🤖 AI Summary
Large language models (LLMs) suffer from catastrophic interference in sequential knowledge editing—where each new edit degrades previously injected knowledge and impairs pre-existing capabilities. To address this, we propose Sequential Null-space Alignment (SNA), a theoretically grounded editing method built upon the *locate-then-edit* paradigm. SNA performs parameter updates exclusively within the null space of prior edits’ Jacobians, ensuring that each modification preserves both earlier edits and the original model’s knowledge representations—without full retraining. This yields substantially improved editing stability and computational efficiency. Evaluated on realistic sequential editing benchmarks, SNA matches or surpasses state-of-the-art methods in edit accuracy and generalization, while achieving up to 3.53× inference speedup. By enabling robust, scalable, and continual knowledge updates, SNA provides a reliable foundation for maintaining LLMs’ factual consistency over time.
📝 Abstract
Large language models (LLMs) require continual updates to rectify outdated or erroneous knowledge. Model editing has emerged as a compelling paradigm for introducing targeted modifications without the computational burden of full retraining. Existing approaches are mainly based on a locate-then-edit framework. However, in sequential editing contexts, where multiple updates are applied over time, they exhibit significant limitations and suffer from catastrophic interference, i.e., new edits compromise previously integrated updates and degrade preserved knowledge. To address these challenges, we introduce EvoEdit, a novel editing strategy that mitigates catastrophic interference through sequential null-space alignment, enabling stable and efficient model editing.
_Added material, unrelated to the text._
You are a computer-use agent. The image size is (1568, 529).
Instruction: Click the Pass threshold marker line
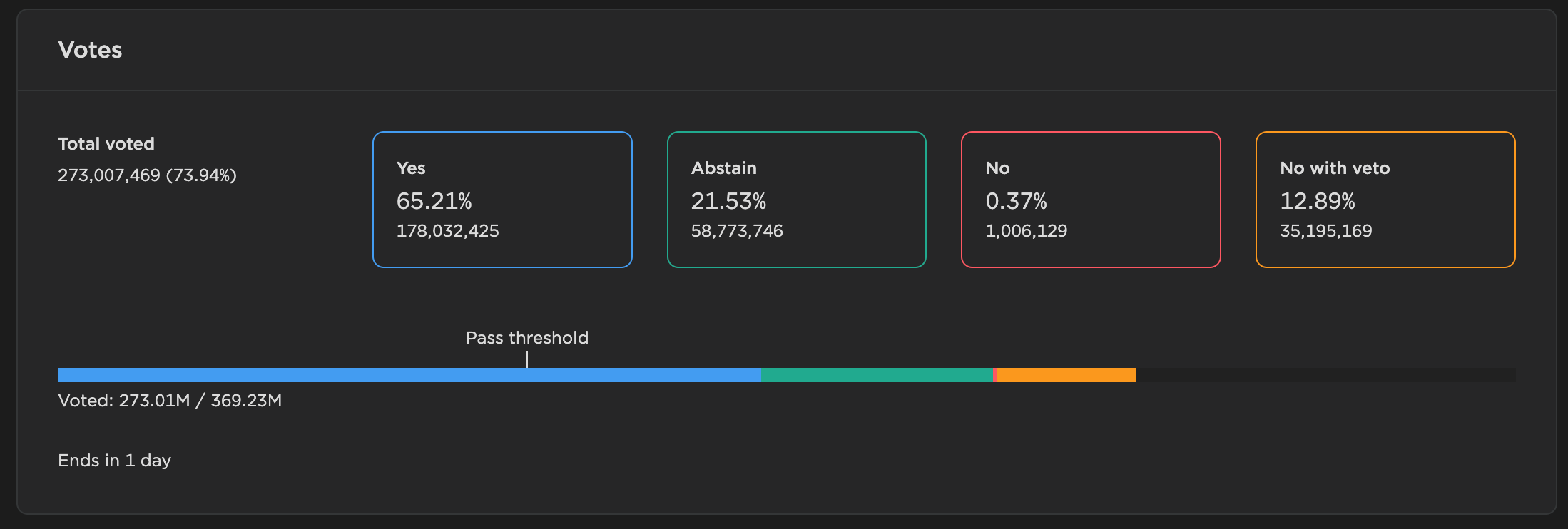pyautogui.click(x=527, y=360)
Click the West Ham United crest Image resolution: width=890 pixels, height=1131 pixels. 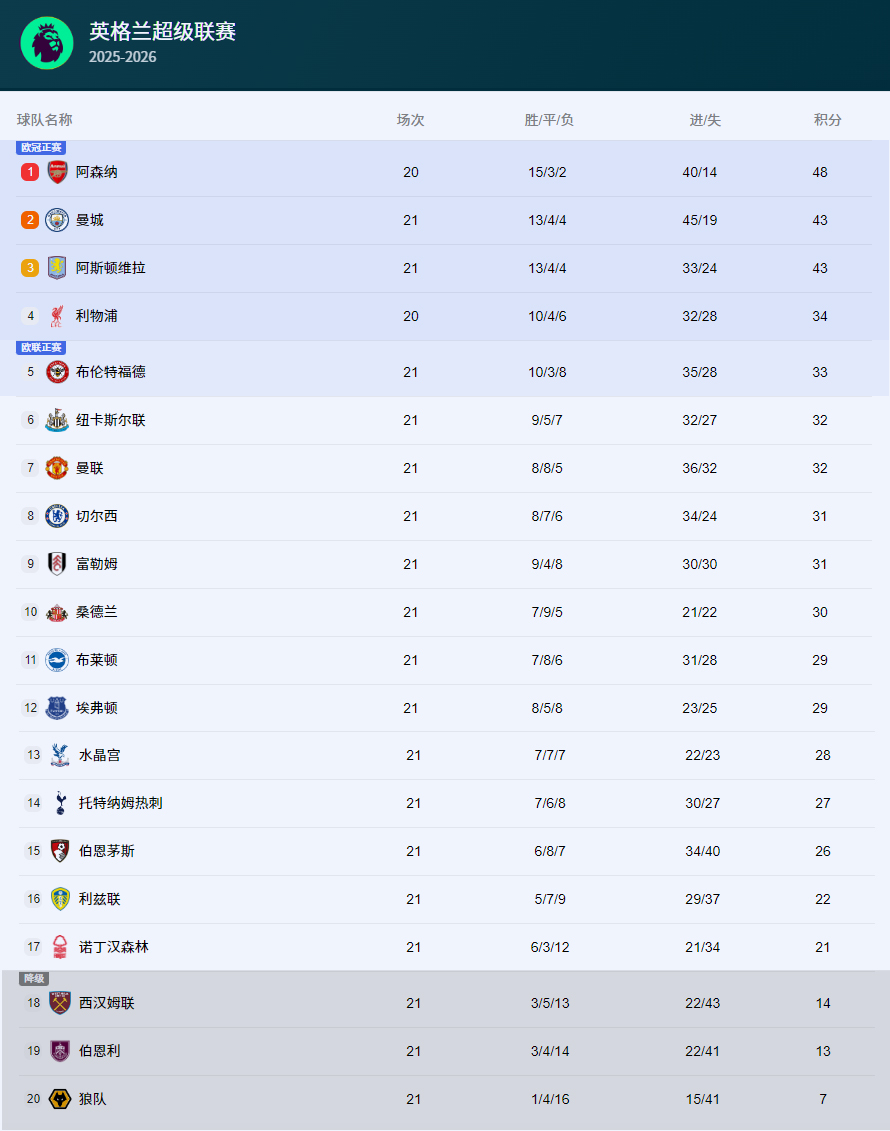coord(60,1003)
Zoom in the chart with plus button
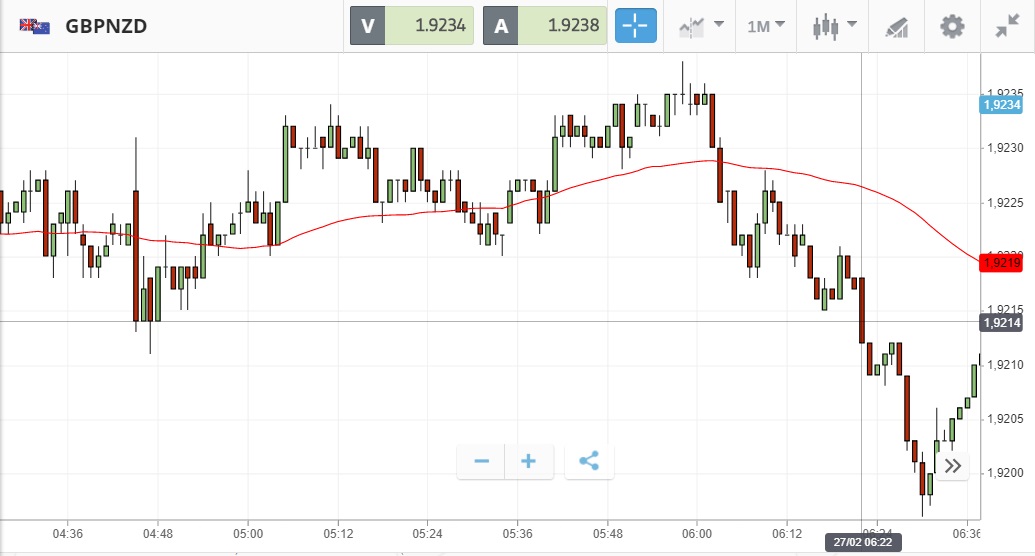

By performing sequential null-space alignment for each incoming edit, EvoEdit preserves both original and previously modified knowledge representations and maintains output invariance on preserved knowledge even across long edit sequences, effectively mitigating interference. Evaluations on real-world sequential knowledge-editing benchmarks show that EvoEdit achieves better or comparable performance than prior state-of-the-art locate-then-edit techniques, with up to 3.53 times speedup. Overall, these results underscore the necessity of developing more principled approaches for designing LLMs in dynamically evolving information settings, while providing a simple yet effective solution with strong theoretical guarantees.